Prioritizing people and planet: Experts share recommendations for the US

The United States lags behind peer countries in its efforts to protect human rights and the environment. How can it make much-needed improvements? 

A panel of experts recently gathered at the Keough School of Global Affairs Washington Office for a discussion that will influence how the US government works with companies to ensure human rights and environmental due diligence. The Keough School organized the August 31 roundtable in partnership with the World Benchmarking Alliance, Rights CoLab, BSR, and the Investor Alliance for Human Rights. 

Participants compiled key recommendations as part of the input process for updating the United States’ National Action Plan on Responsible Business Conduct (NAP). The plan draws on the UN Guiding Principles on Business and Human Rights, as well as the OECD Guidelines for Multinational Enterprises.

This expert input comes at a critical juncture: A recent assessment by the World Benchmarking Alliance found that 84% of US companies scored zero on human rights due diligence, compared with 59% of companies from other G7 countries. 

“At the heart of responsible business conduct is human rights and environmental due diligence, and we see a big divide between the level of due diligence conducted by American companies compared with companies in other G7 countries” said Sofía del Valle. A Keough School master of global affairs graduate, del Valle helped organize the roundtable and serves as engagement manager for the World Benchmarking Alliance’s Social Transformation Team. 

The process of updating the United States’ National Action Plan is an opportunity to encourage crucial policy improvements.

Recent trends only accentuate the importance of due diligence, del Valle said. Earlier this year, the European Commission adopted a proposal for a directive on corporate sustainability due diligence, and Japan’s Ministry of Economy Trade and Industry has issued its own set of guidelines. 

“We see the process of updating the United States’ National Action Plan as an opportunity to encourage crucial policy improvements,” she said.

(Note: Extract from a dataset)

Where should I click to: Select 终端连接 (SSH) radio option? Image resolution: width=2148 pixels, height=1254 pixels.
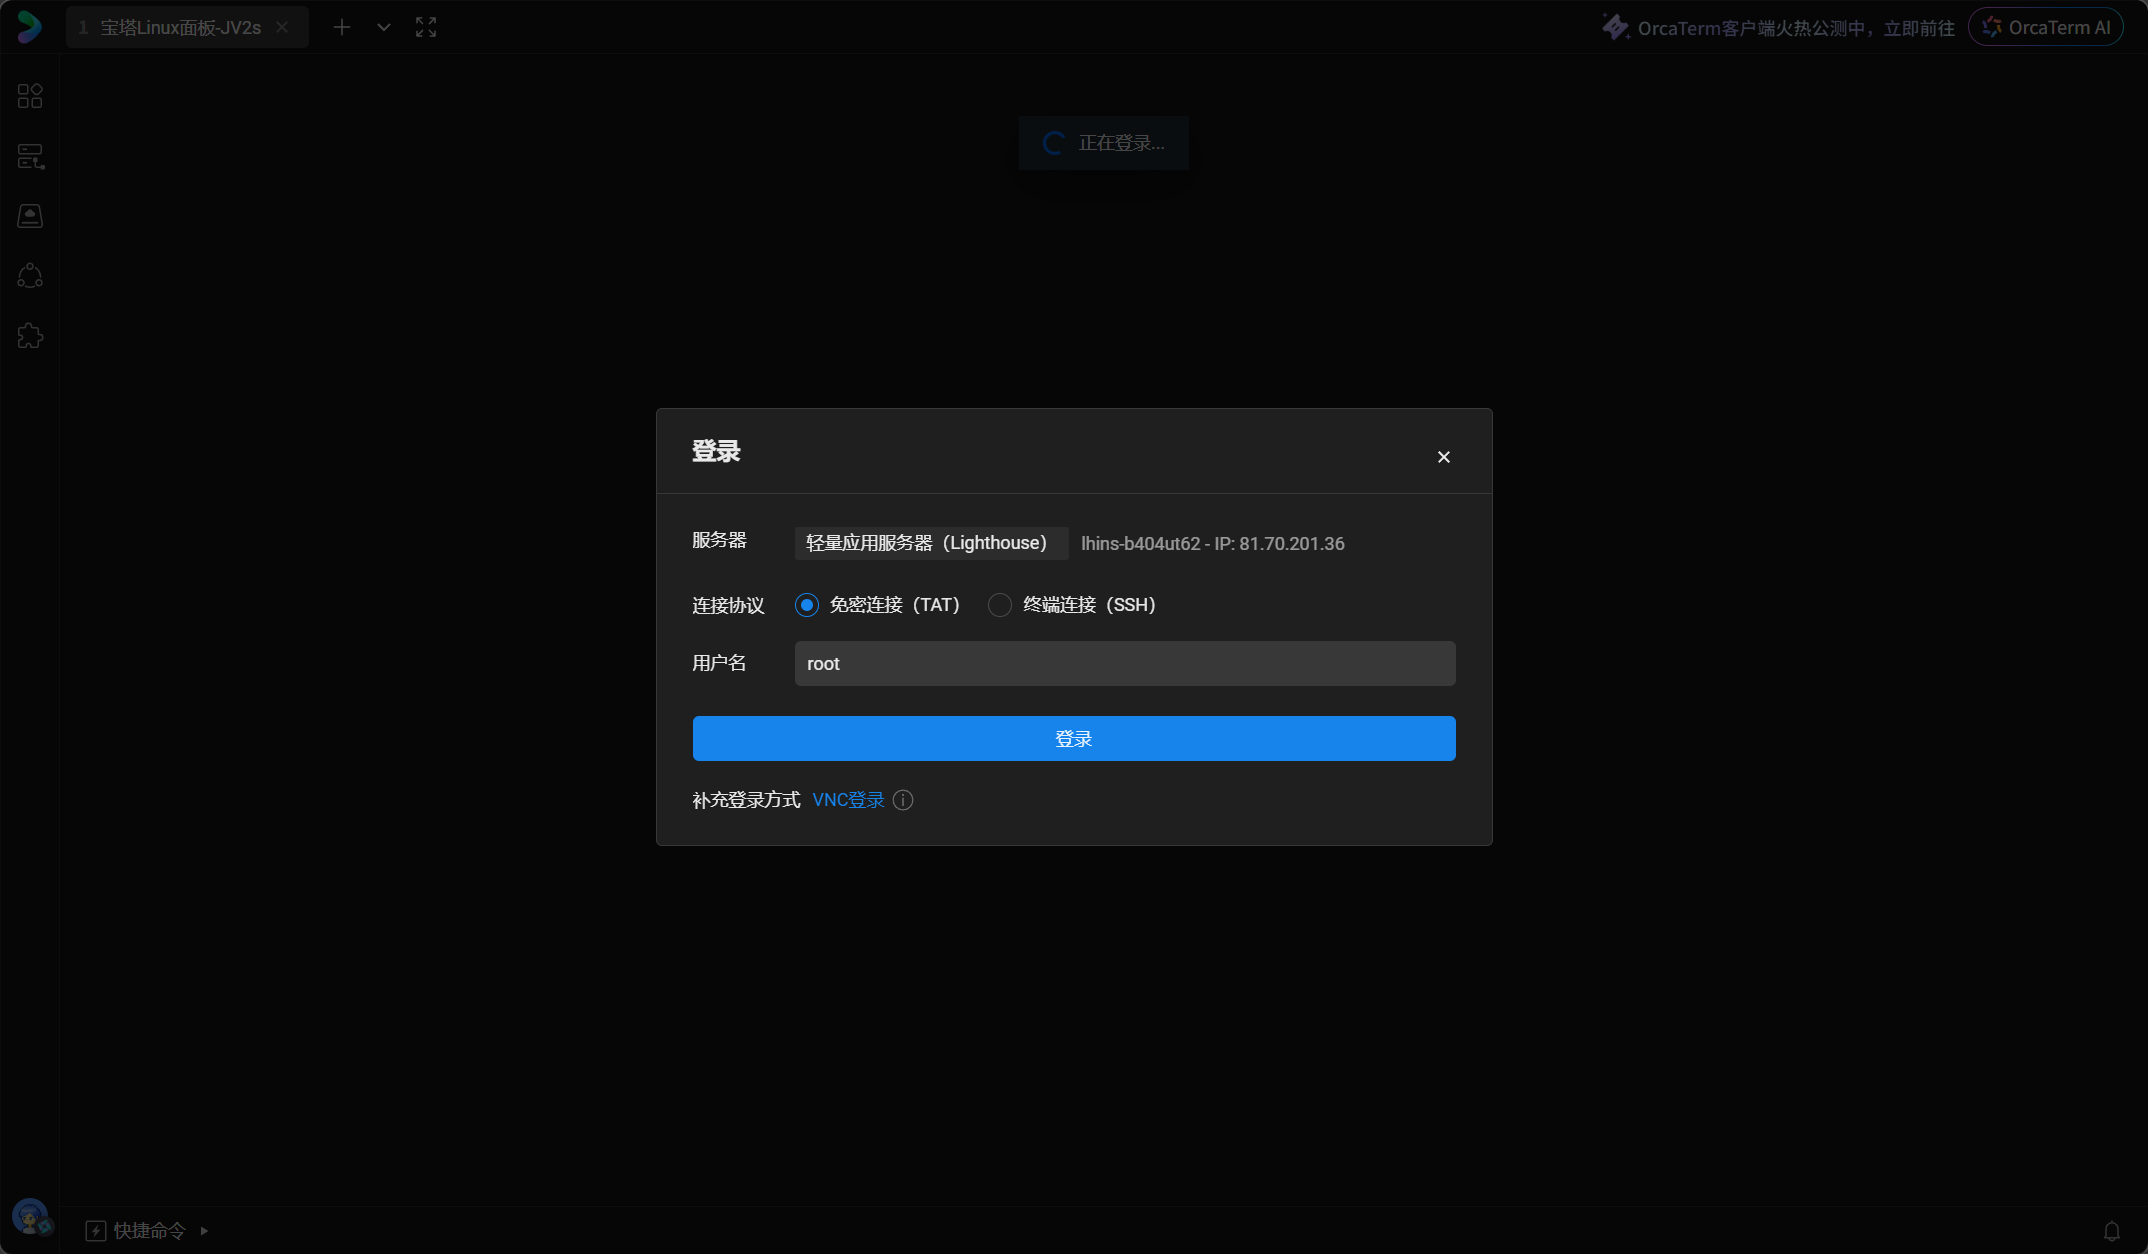click(x=999, y=605)
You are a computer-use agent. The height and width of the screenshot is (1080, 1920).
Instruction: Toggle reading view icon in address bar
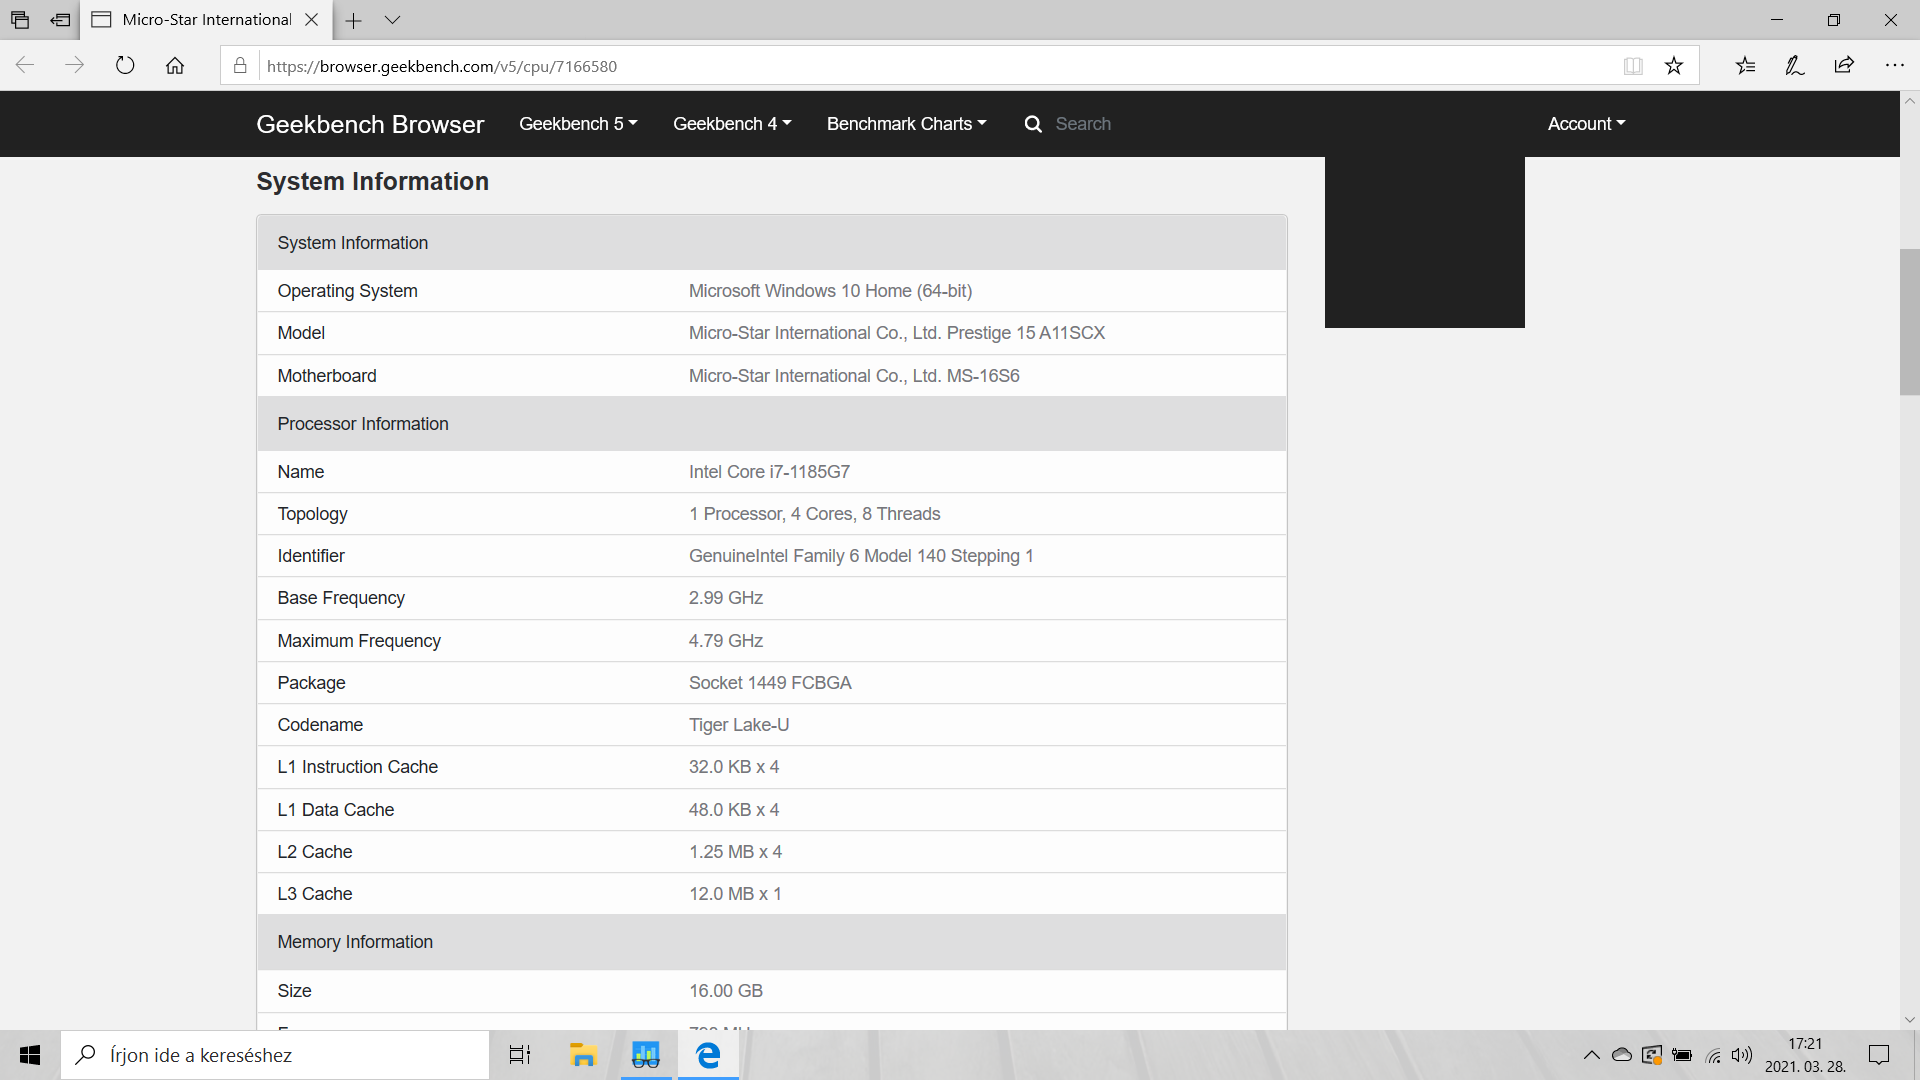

Copyright 2022 by Marty Katz.

More than 20 participants contributed to the discussion, which focused on policy guidance and commitments, greater transparency and disclosure, and procurement processes. Speakers included Ernesto Archila, private sector senior advisor at Oxfam America; Joanne Bauer, co-founder of Rights CoLab; Isabelle Glimcher, litigation association at Debevoise & Plimpton LLP; Corinne Lewis, immediate past co-chair for the International Human Rights Committee of the American Bar Association’s International Law Section; Reid Maki, coordinator at the Child Labor Coalition; Paloma Muñoz Quick, global lead for financial services and human rights at BSR, who moderated the discussion; Brandon Rees, deputy director of corporations and capital markets at the AFL-CIO; and Lynn M. Sicade, director of the office of multilateral and global affairs in the Department of State’s Bureau of Democracy Human Rights and Labor. 

National action plans are processes of continuous improvement. Monitoring, review, and updating is essential to progress.

“We think it’s important to recognize that national action plans, just like companies’ human rights and environmental due diligence efforts, are processes of continuous improvement,” Muñoz said. “Monitoring, review, and updating is essential to ensuring that governments make progress.” 

The wide-ranging conversation touched on numerous topics, including the importance of centralized coordination among US government agencies; the need for better transparency and disclosure from companies; the role of investors and shareholders in advocating for progress; and the importance of mandating due diligence in the procurement process and aligning US procurement policies with international standards. Participants stressed the need to protect the safety and wellbeing of children, to address gender inequities, and to work with indigenous communities negatively affected by business practices. 

There are considerable opportunities for businesses to incorporate responsibility in their operations, whatever they may have done already.

“Events like this really help us to provide texture for our own process in putting together a responsible business conduct map,” said the State Department’s Sicade. “In line with the UN guiding principles, companies do have a responsibility to carry out human rights and environmental due diligence to identify and mitigate these risks in their supply chains. We recognize there are still considerable opportunities for businesses to incorporate responsibility in their operations, whatever they may have done already. We thank the organizers of this roundtable for providing an opportunity to discuss this critical topic.”